Day: March 12, 2017
If you’ve just purchased your first boat, congratulations! Weather the purchase was for recreational or enterprising reasons, you will soon come to understand why boat owners quickly develop a strong bond with their vessels. In terms of maintenance costs, most first time boat buyers factor in insurance, fuel, and docking/storage fees.
There are however a few more fees to consider which will not only maximize your boat’s performance, but also extend the life of your vessel. From things as simple as washing your boat, to marine electrical services, this guide will bring to light a few things your annual checklists may not have previously included.
Most people don’t really consider boat security. The reality is that boats at dock are pretty easily accessible, as are many of the upgrades and luxury add-ons found on deck. Furthermore, if a boat is placed in storage for the off season, a would-be burglar knows you probably won’t even notice the vessel is missing until the return of the season.

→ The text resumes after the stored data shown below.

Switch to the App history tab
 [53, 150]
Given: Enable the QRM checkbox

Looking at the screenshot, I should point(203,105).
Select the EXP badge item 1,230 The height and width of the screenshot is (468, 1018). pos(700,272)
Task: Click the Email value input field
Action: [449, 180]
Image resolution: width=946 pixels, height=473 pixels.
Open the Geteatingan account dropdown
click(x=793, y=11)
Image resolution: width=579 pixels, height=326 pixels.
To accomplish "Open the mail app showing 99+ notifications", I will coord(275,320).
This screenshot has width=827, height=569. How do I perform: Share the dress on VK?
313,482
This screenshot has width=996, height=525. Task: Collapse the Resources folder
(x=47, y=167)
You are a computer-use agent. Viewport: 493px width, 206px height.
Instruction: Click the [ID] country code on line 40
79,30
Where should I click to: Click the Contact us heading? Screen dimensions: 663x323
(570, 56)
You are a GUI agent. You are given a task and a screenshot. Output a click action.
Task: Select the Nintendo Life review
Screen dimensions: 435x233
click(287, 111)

Even keeping your boat right in your driveway for safekeeping might not be a great option. Unfortunately, it’s much like leaving a home theater system in your driveway. Its value is obvious and with the right tools, it’s not so difficult to abscond with. Having a security system in place is a great deterrent and could even earn you an insurance discount.
Ann annual mechanical checkup will review everything from fuel line cracks to engine leaks. While it is great practice to inspect your entire mechanics after each use, an annual inspection might find potential problems you may have overlooked. For example, perhaps there is a worn spot you have missed in a fuel line that a seasoned mechanic would quickly find and repair for much less than what it would cost after the line fully cracks and lets water into the fuel lines.
Just like a vehicle, you’ll need oil changes and mechanical fluid flushes or top offs. You also want to check electrical systems for corrosion, proper bundling and grounding, as well as ensure it still meets all other safety standards.
Annual Safety Upgrades and Repairs
This section includes making annual checks on all safety equipment. Checking the condition, quantity, and location of all fire extinguishers, along with things such as kitchen ventilation systems, condition and presence of a secondary anchor, life preservers, flares, first aid kits, and even ensuring an emergency stash of fresh water, flashlights, batteries, rope and matches. As you use these items, or they expire, you’ll need to replace them. It might also be wise to install an updated navigation system.
You may not have considered that an object living in water, needs to be cleaned after every use, however washing your boat with fresh water and a mild soap after every use, will prevent corrosion of metals and temporarily stay your need for a paint job.
Ultimately, every boat has a shelf life, but like most things we have some control in extending the life of our possessions if we take the time to properly maintain them. As the old adage says, “An ounce of prevention is worth a pound of cure.”